Responda estas preguntas sobre el fragmento acerca del amor:
1. ¿Qué pasaje bíblico se cita y qué dice?
2. ¿Con qué espada se identifica la espada de fuego del querubín?
3. ¿Cómo se llaman el hombre y la mujer que se aman en el Cantar de los Cantares?

▸ **Fragmento**:
#####

Ningún amor de la tierra logra satisfacer a la larga, porque es incapaz de obtener la ansiada compenetración total. Por mucho que uno se empeñe, nunca podrá llegar al corazón de otro corazón ni podrá tampoco abrir al amado la cámara última de su propia alma. «El corazón es impenetrable para el hombre. ¿Quién puede conocerlo?» (Jer 17,9). Los que aman aplícanse durante algún tiempo a olvidar esto, a negarlo, y piden a la carne su colaboración, la cual, durante algún tiempo, tiende puentes floridos que acercan mutuamente a las almas. En esto consiste el papel de la carne, su menguado oficio, pero oficio que es santo mientras no se le obligue a dar aquello que no puede dar. Persuadámonos—porque así evitaremos muchos esfuerzos inútiles, muchos desengaños y muy tristes represalias—de que el postrer reducto ha de permanecer siempre cerrado, puesto que cerrado a cal y canto continúa el Paraíso. La espada de fuego del querubín que defiende su puerta es la espada del rey Mark, aquella que separaba sin remedio a Tristán de Isolda. El Cantar de los Cantares es un epitalamio de los perfectos amores. Pero el hombre y la mujer que en él se aman llámanse Salomón y Sulamita: pertenecen al estadio paradisíaco del shalom, de la paz celeste.

#####

▸ **Registros proporcionados**:

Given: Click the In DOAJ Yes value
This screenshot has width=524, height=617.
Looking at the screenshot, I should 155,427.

#####

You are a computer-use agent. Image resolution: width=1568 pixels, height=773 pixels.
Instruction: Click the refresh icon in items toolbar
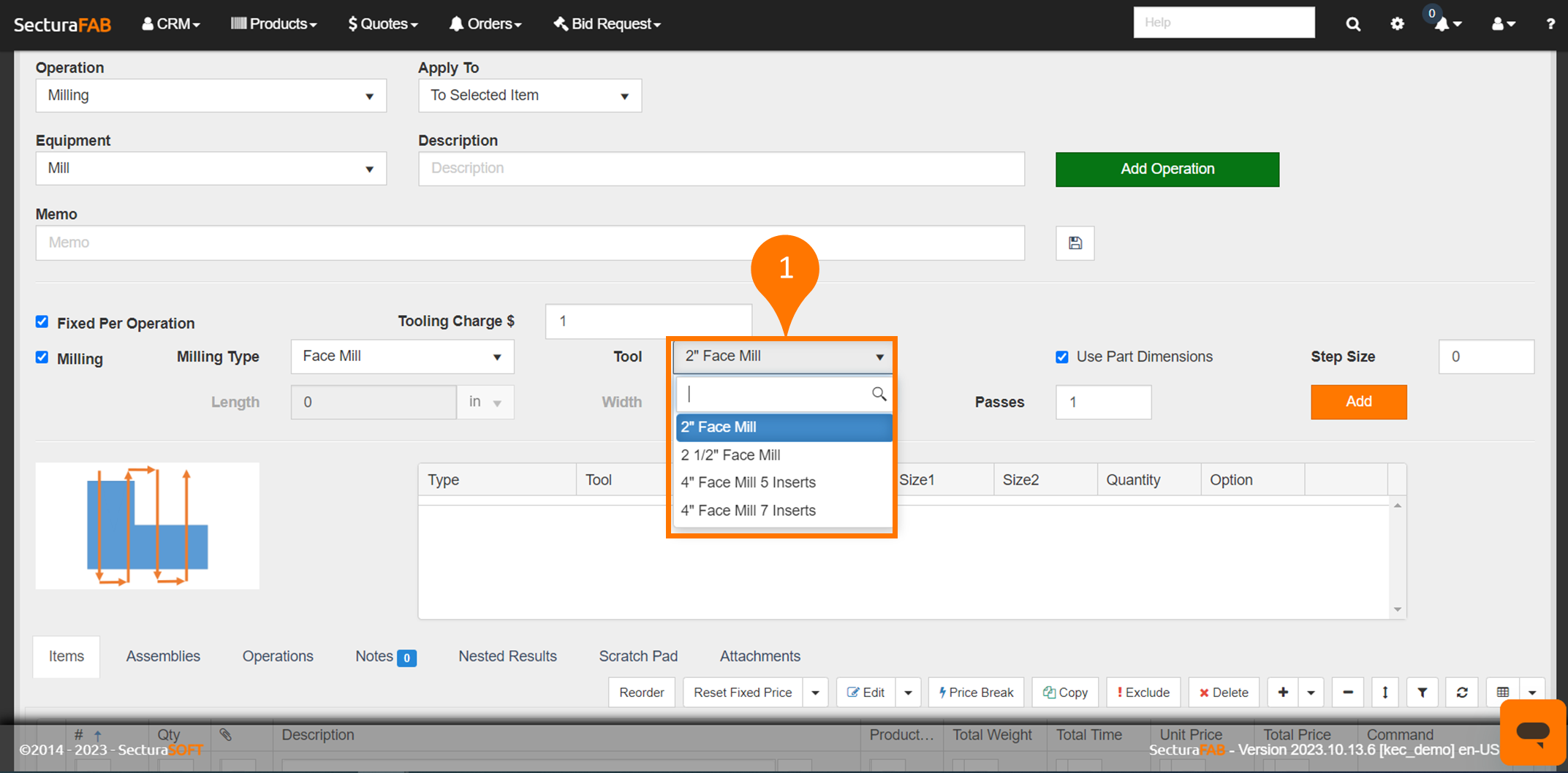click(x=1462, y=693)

#####

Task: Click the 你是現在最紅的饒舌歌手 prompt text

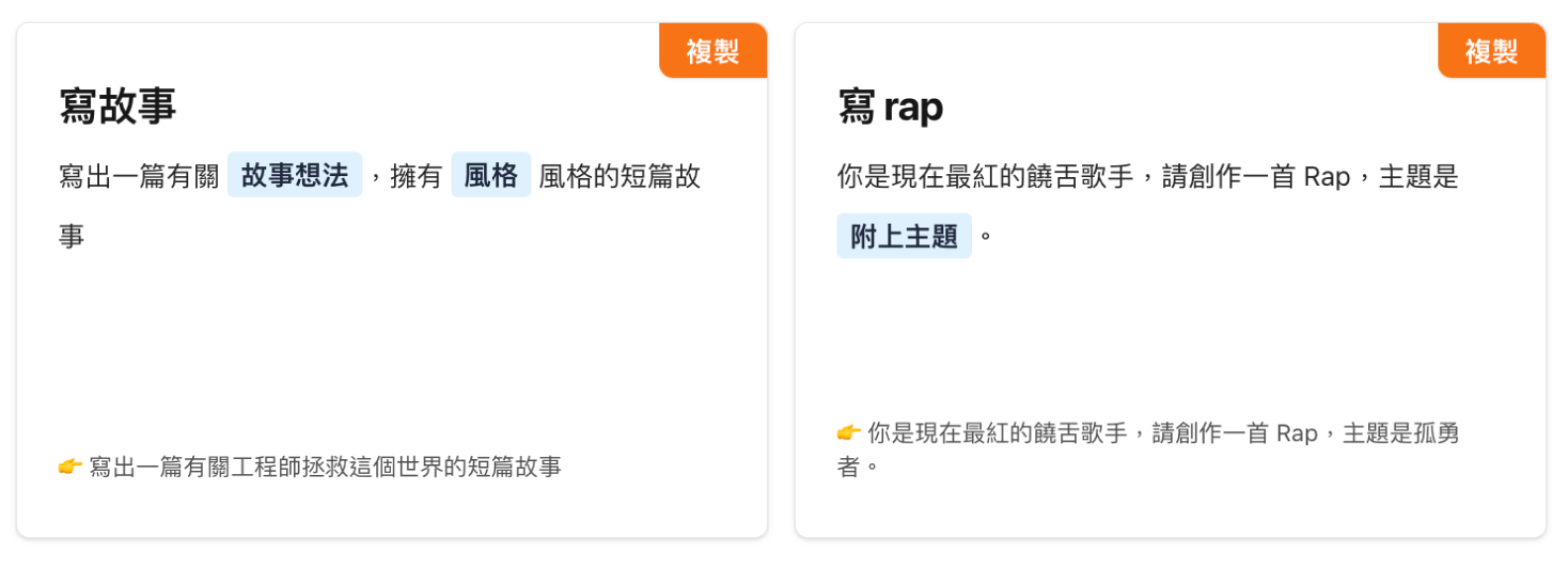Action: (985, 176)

#####

▸ **Respuesta**:
1. Se cita Jer 17,9: «El corazón es impenetrable para el hombre. ¿Quién puede conocerlo?».
2. Con la espada del rey Mark, la que separaba sin remedio a Tristán de Isolda.
3. Salomón y Sulamita.